Explore the material:
A - In the article on Sean Taylor, which three players does Fletcher call the best he has played with in his NFL career?
B - Print the part of the article on Sean Taylor starting with "On Tuesday, Fletcher" and going on through "decade-long NFL career.".
C - Write what comes next in the article on Sean Taylor, picking up after its last sentence.

Excerpt:
****************
Leading by example
Teammate: Taylor's actions on field were exemplary
Posted: Tuesday November 27, 2007 10:11PM; Updated: Tuesday November 27, 2007 10:11PM
When the Washington Redskins were putting the hard sell on free-agent linebacker London Fletcher last March, one club official told Fletcher they needed the outgoing 10th-year veteran as much to be a defensive leader as a player.
"But after I was here for a while, during training camp, I told people, 'Why'd you need me? You already got a great leader, and it's Sean Taylor,''' Fletcher told SI.com Tuesday. "I mean, he loved football. If we were on the sidelines during practice, he'd run out to take some scout-team reps. We're getting beat bad in New England, and he's saying in the huddle, 'I don't care what the score is! Keep playing, keep playing.' Last week, before Thanksgiving, he's in the trainers' room, getting treatment, he's telling everyone in there to have a great Thanksgiving and enjoy the time with their family. That's a leader.''
Taylor, the 24-year-old Redskins Pro Bowl safety in the midst of his best NFL season, died Tuesday morning from a gunshot wound suffered at his home Monday in south Florida . Fletcher, though in his first year as Taylor's teammate, said he knew the profound impact Taylor's loss would have on the players he leaves behind.
"I think we're all shocked, saddened,'' Fletcher said. "It's senseless. Senseless and meaningless. To take a young man's life when he had so much to live for and so much to give ... it's just horrible.''
Fletcher said Taylor told him nothing last week about the break-in at his south Florida home the previous week, the incident that caused Taylor to fly to Miami twice to check on his girlfriend and 18-month-old daughter, Jackie, who lived in the home while he was in Washington playing the season. Taylor returned to the home a second time over the weekend and was sleeping there Sunday night when an intruder broke in, entered the bedroom and fired two shots. One, the fatal bullet, hit Taylor just below the groin and severed an artery, leading to massive blood loss and his death.
On Tuesday, Fletcher talked not only about Taylor's leadership but about his ability, calling him one of the three best players -- along with Marshall Faulk and Aeneas Williams -- he's played with during his decade-long NFL career.
****************
Extracted information:
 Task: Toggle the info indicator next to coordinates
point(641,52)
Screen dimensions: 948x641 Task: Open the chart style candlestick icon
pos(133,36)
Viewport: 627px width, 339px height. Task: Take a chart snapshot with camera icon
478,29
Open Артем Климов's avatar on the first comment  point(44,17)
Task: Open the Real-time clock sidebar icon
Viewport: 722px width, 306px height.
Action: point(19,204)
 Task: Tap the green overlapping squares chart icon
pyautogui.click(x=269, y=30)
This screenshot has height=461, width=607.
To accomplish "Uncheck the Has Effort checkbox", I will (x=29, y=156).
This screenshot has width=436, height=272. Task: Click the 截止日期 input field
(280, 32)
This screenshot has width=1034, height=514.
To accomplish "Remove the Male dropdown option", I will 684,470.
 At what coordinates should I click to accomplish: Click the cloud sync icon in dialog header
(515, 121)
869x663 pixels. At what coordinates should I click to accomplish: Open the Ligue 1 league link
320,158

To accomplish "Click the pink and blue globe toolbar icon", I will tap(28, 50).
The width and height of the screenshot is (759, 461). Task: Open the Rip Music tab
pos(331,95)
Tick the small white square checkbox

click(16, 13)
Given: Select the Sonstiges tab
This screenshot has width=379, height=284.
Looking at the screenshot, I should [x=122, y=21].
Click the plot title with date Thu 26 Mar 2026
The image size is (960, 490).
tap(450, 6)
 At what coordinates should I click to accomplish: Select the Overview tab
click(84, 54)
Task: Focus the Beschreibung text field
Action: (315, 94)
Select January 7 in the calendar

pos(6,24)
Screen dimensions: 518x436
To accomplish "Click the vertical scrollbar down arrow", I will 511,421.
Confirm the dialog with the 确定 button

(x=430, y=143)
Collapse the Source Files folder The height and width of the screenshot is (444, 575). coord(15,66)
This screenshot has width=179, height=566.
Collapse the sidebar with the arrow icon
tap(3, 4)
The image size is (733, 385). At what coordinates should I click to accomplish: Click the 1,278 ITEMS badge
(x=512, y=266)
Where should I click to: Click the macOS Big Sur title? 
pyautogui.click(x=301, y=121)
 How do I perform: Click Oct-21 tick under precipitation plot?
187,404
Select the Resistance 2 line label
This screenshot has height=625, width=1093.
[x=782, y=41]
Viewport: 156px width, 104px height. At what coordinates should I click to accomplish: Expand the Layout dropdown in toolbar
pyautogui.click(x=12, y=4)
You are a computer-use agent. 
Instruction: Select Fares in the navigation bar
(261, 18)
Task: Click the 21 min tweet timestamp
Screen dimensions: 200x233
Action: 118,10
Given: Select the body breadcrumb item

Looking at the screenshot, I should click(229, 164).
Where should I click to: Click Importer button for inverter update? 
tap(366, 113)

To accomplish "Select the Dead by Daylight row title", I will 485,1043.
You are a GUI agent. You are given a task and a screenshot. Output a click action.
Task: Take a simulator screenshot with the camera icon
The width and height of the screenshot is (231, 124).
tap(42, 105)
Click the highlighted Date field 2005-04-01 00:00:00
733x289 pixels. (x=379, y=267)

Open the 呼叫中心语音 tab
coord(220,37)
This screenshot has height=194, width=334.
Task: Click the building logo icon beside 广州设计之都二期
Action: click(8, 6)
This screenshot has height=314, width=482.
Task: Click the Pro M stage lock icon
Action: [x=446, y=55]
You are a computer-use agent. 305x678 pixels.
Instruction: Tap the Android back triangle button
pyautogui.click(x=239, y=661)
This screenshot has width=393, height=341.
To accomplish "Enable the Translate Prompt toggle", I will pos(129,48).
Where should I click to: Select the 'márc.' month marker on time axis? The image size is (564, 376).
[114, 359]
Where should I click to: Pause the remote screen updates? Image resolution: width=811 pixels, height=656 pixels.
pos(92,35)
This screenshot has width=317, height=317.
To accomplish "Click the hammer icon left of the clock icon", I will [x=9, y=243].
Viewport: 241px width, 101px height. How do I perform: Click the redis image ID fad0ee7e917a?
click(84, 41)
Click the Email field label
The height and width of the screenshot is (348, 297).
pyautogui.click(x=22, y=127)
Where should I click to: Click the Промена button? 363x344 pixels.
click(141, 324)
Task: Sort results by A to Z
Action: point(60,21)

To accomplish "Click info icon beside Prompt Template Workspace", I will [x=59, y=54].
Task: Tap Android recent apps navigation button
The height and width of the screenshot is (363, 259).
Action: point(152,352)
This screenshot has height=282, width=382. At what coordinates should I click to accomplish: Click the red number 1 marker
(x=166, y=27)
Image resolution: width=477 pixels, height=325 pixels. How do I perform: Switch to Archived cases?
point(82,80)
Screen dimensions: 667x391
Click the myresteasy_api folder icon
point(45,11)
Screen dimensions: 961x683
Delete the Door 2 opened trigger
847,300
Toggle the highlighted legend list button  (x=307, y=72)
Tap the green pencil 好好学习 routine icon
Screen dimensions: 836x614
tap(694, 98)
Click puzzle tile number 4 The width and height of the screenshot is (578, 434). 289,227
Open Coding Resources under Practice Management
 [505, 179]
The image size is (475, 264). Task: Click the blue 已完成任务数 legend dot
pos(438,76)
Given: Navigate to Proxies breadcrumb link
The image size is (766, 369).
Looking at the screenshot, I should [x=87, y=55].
****************
Expected results:
A - Sean Taylor, Marshall Faulk and Aeneas Williams.

B -
On Tuesday, Fletcher talked not only about Taylor's leadership but about his ability, calling him one of the three best players -- along with Marshall Faulk and Aeneas Williams -- he's played with during his decade-long NFL career.

C -
"I thought he could have been the best safety in the history of pro football,'' Fletcher said. "He was 6-3, fierce, a hard-hitter, a great cover guy, great speed for a guy his size, great ball skills, incredibly instinctive and had a great passion for the game. Teams didn't challenge him deep. It's no secret why we've given up so many explosive plays in the middle of the field the last two weeks -- it's because Sean wasn't there.'' Taylor suffered a knee injury against Philadelphia on Nov. 11 and hadn't played the past two weeks. Even missing those two games, Taylor is tied for the NFC lead in interceptions with five.
Fletcher said teams had been trying to throw away from Taylor all season. Against Green Bay, Brett Favre had a receiver streaking up the sideline and Taylor was on the far hashmark when the Packer quarterback wound up to throw deep. Taylor ran across the field, leaped and intercepted the pass. "We're watching it on film a couple days later,'' Fletcher said, "and I just couldn't believe it. I'm like, 'That doesn't make any sense.' The ground he covered, and getting over there to intercept it, was just incredible. But I think the guys around here came to expect things like that from Sean.''
The Redskins players had a short team meeting Monday, during which coach Joe Gibbs and the team chaplain spoke to the players while Taylor was fighting for his life. The team had been scheduled to watch tape of the team's Week 12 loss at Tampa Bay, but Gibbs released them after the short meeting. The players had a scheduled off-day Tuesday. They'll return to work Wednesday to begin preparations to face Buffalo on Sunday at FedEx Field -- and to figure out how to mourn one of the best young players, and leaders, in the game.
"I don't know how we'll do it,'' Fletcher said.